TEXT BLOCK:
>>>

If this isn't working for you, ensure you've configured git to use the generated file:
git config blame.ignoreRevsFile .git-blame-ignore-revs
To update the checked-in data:
./filter_git_blame.sh
It all started out seeming so easy.
This is the messy story, without pulling punches, showing how I got from a simple one-liner, to the final script now setup for filtering git blame results.
It all started with a dream of simply doing:
git log --grep="^make style$" --grep="^style$" --grep="^cppcheck" --format="%H" | sort -u > .git-blame-ignore-revs
But this wasn't matching the first two patterns against the entire commit message, it was matching against ANY of the (potentially many) lines in the commit message.
My goal was to match only when the entire commit message begins with the pattern. For some patterns, I wanted to match against the entire multi-line message.
This seemed like something designed for awk, and git log --format=... allows
inserting null characters, so I started throwing things together.
I started with the format message '%H%x00%B' ... the multi-line commit message, null byte, the commit hash.
For awk, RS='\0' make the null character the record separator. Thus began
my journey into madness.
clear; git log --format='%H%x00%B' -n 3
Looks good.
clear; git log --format='%H%x00%B' -n 3 | awk -v RS='\0' '{ print "\nvvvvvvvvvvvvvvvv\n" $0 "\n^^^^^^^^^^^^^^^^\n" }'
This is NO GOOD. The first hash is considered a record by itself. Then the first message + second hash are taken together.
Let's try to have each record be of the form:
([0-9a-fA-F]{40})\n([^\x00]*)\x00, which means that
$1 == commit hash, and
$2 == message body.
clear; git log --format='%H%n%B%x00' -n 3
Looking good.
clear; git log --format='%H%n%B%x00' -n 3 | awk -v RS='\0' '{ print "\nvvvvvvvvvvvvvvvv\n" $0 "\n^^^^^^^^^^^^^^^^\n" }'
This is OK, although the hashes in second and later records have a prepended newline. That's easy enough to workaround.
clear; git log --format='%H%n%B%x00' -n 3 | awk -v RS='\0' '{ print "\nvvvvvvvvvvvvvvvv\n" $0 "\n--------\n" $1 "\n--------\n" $2 "\n^^^^^^^^^^^^^^^^\n" }'
And... failure. Apparently, AWK split the records on the null
character, but continues to split the fields with [ \t\n]+ (default field separator).
Maybe change each record to be of the form:
([0-9a-fA-F]{40})\x00([^\x00]*)\x00, which means that
$1 == commit hash, and
$2 == message body.
Then, maybe we can make the field separator be the null character.

<<<

RECORDS SHOWN:

>>>

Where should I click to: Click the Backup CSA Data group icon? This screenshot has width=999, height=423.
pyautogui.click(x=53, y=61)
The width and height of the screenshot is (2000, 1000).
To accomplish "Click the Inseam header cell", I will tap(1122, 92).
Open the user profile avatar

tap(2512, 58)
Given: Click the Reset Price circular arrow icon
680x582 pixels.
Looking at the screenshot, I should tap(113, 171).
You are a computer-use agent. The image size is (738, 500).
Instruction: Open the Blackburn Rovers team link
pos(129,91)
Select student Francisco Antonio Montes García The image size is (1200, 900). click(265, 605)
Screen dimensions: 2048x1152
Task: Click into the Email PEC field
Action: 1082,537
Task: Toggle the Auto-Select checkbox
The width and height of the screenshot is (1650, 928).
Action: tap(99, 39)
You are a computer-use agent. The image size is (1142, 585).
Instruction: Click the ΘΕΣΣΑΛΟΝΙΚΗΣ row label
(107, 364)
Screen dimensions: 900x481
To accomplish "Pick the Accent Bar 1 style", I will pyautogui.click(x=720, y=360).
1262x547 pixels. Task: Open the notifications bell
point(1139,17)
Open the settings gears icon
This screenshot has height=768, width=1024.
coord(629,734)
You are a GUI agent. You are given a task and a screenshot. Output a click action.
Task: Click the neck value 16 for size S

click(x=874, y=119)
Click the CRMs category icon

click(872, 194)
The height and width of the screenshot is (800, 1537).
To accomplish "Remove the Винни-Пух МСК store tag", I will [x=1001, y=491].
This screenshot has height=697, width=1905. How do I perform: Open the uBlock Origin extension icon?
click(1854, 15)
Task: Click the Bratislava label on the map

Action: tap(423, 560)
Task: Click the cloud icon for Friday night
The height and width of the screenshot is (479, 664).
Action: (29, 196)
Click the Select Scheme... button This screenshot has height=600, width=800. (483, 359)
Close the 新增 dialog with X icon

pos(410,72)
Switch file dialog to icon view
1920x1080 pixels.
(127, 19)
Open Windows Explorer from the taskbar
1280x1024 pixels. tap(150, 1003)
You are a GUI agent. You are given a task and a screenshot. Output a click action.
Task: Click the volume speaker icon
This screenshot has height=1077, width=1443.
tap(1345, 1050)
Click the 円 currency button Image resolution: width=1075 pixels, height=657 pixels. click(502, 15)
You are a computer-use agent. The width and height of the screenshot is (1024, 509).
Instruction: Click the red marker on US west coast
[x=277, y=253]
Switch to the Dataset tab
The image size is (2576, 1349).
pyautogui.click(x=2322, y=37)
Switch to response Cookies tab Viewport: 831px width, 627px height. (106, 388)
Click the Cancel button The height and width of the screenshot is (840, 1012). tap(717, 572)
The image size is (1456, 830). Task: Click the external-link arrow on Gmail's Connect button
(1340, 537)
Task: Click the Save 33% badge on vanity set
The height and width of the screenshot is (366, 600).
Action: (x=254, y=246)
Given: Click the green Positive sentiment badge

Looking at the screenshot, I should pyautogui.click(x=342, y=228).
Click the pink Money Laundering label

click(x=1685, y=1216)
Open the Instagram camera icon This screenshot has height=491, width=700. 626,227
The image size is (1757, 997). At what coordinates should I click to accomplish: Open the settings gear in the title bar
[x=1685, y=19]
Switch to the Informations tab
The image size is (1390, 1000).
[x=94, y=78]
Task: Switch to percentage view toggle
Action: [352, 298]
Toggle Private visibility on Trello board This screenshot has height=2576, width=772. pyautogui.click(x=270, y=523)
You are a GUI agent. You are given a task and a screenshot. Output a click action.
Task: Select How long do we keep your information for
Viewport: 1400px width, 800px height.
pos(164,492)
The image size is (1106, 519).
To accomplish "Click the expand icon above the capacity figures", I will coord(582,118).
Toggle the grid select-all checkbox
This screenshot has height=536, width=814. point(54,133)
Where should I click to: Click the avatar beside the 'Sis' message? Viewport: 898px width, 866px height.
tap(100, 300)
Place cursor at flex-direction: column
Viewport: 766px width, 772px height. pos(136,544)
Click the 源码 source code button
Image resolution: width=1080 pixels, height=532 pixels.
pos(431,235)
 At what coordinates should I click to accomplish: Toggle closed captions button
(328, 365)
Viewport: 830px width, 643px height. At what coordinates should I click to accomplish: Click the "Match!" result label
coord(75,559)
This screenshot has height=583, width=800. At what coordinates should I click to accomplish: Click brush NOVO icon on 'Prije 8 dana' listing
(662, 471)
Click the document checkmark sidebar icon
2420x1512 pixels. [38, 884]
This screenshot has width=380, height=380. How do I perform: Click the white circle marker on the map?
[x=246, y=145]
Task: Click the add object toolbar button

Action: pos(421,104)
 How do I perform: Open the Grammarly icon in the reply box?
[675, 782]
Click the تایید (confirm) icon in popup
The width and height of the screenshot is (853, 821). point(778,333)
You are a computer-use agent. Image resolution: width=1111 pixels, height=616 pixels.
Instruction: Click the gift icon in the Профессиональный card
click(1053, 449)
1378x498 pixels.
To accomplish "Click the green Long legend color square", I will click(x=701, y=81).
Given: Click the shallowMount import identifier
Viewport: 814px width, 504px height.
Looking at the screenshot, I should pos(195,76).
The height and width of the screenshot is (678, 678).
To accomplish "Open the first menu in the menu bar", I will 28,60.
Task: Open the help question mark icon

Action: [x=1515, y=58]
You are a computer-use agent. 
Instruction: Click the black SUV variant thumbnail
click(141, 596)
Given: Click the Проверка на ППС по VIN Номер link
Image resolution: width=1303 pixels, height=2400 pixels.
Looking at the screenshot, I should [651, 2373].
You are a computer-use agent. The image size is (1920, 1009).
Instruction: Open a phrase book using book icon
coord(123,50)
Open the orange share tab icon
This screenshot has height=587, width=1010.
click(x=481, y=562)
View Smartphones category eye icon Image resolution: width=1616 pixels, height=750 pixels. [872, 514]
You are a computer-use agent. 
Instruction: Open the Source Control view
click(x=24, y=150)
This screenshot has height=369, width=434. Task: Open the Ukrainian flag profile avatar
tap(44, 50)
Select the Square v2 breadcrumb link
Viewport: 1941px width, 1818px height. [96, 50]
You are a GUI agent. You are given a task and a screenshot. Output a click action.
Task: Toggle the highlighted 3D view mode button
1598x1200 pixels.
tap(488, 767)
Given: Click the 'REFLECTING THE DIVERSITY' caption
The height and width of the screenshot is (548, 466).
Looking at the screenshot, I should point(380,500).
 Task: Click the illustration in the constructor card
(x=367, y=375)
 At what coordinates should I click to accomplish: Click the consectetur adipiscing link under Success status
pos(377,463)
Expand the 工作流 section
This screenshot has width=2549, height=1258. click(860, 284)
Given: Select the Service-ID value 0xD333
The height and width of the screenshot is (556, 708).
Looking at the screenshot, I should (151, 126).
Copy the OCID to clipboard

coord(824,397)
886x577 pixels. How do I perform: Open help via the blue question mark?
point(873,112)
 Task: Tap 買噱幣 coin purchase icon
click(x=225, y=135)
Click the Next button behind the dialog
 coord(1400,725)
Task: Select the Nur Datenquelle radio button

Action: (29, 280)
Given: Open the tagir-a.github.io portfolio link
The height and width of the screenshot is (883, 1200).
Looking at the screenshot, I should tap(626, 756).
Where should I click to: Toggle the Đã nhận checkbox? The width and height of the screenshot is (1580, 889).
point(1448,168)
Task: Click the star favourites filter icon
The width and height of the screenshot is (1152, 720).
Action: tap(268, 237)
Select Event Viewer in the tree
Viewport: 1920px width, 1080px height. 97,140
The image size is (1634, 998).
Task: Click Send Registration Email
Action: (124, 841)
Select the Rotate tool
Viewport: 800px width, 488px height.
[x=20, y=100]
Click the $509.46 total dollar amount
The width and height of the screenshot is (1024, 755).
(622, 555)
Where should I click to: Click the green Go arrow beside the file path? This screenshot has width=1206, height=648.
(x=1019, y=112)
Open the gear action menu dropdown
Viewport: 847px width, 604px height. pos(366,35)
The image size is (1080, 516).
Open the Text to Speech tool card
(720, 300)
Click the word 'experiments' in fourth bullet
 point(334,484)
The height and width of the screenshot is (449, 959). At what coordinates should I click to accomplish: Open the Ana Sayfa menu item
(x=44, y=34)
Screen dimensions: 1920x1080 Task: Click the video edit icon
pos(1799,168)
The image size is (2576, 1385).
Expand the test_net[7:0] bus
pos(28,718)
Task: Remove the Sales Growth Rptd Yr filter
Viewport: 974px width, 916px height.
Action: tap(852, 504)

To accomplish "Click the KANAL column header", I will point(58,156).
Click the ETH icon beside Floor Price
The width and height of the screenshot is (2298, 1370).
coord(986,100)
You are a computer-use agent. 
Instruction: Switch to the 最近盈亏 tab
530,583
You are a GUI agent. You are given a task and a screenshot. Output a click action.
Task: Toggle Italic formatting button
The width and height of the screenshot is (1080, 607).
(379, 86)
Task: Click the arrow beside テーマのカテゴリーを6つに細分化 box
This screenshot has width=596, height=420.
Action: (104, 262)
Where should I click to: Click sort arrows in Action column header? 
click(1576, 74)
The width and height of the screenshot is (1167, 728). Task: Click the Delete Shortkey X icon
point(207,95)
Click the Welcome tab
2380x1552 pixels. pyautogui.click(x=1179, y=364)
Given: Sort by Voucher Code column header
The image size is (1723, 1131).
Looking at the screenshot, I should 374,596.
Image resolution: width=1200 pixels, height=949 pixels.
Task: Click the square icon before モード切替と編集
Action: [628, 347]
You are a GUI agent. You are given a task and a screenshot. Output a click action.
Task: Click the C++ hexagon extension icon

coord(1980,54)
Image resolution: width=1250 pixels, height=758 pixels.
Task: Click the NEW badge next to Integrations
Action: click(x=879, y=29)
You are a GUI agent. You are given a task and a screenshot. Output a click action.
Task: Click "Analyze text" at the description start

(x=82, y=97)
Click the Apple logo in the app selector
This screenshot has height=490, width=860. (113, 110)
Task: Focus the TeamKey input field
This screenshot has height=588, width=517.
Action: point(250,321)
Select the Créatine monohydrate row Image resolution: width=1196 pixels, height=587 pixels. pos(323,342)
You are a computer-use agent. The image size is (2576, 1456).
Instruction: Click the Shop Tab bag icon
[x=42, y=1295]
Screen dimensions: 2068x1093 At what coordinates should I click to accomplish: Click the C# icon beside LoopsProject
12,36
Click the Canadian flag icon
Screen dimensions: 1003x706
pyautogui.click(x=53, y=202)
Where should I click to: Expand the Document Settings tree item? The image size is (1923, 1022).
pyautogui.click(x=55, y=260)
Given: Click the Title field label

<<<

GIVEN REQUEST: Return the part of the git blame write-up between "clear; git log --format='%H%x00%B' -n 3 |" and "are taken together.", inclusive, copied word for word. The records are unrelated to the text and are included only as separate material.

TASK SOLUTION:
clear; git log --format='%H%x00%B' -n 3 | awk -v RS='\0' '{ print "\nvvvvvvvvvvvvvvvv\n" $0 "\n^^^^^^^^^^^^^^^^\n" }'
This is NO GOOD. The first hash is considered a record by itself. Then the first message + second hash are taken together.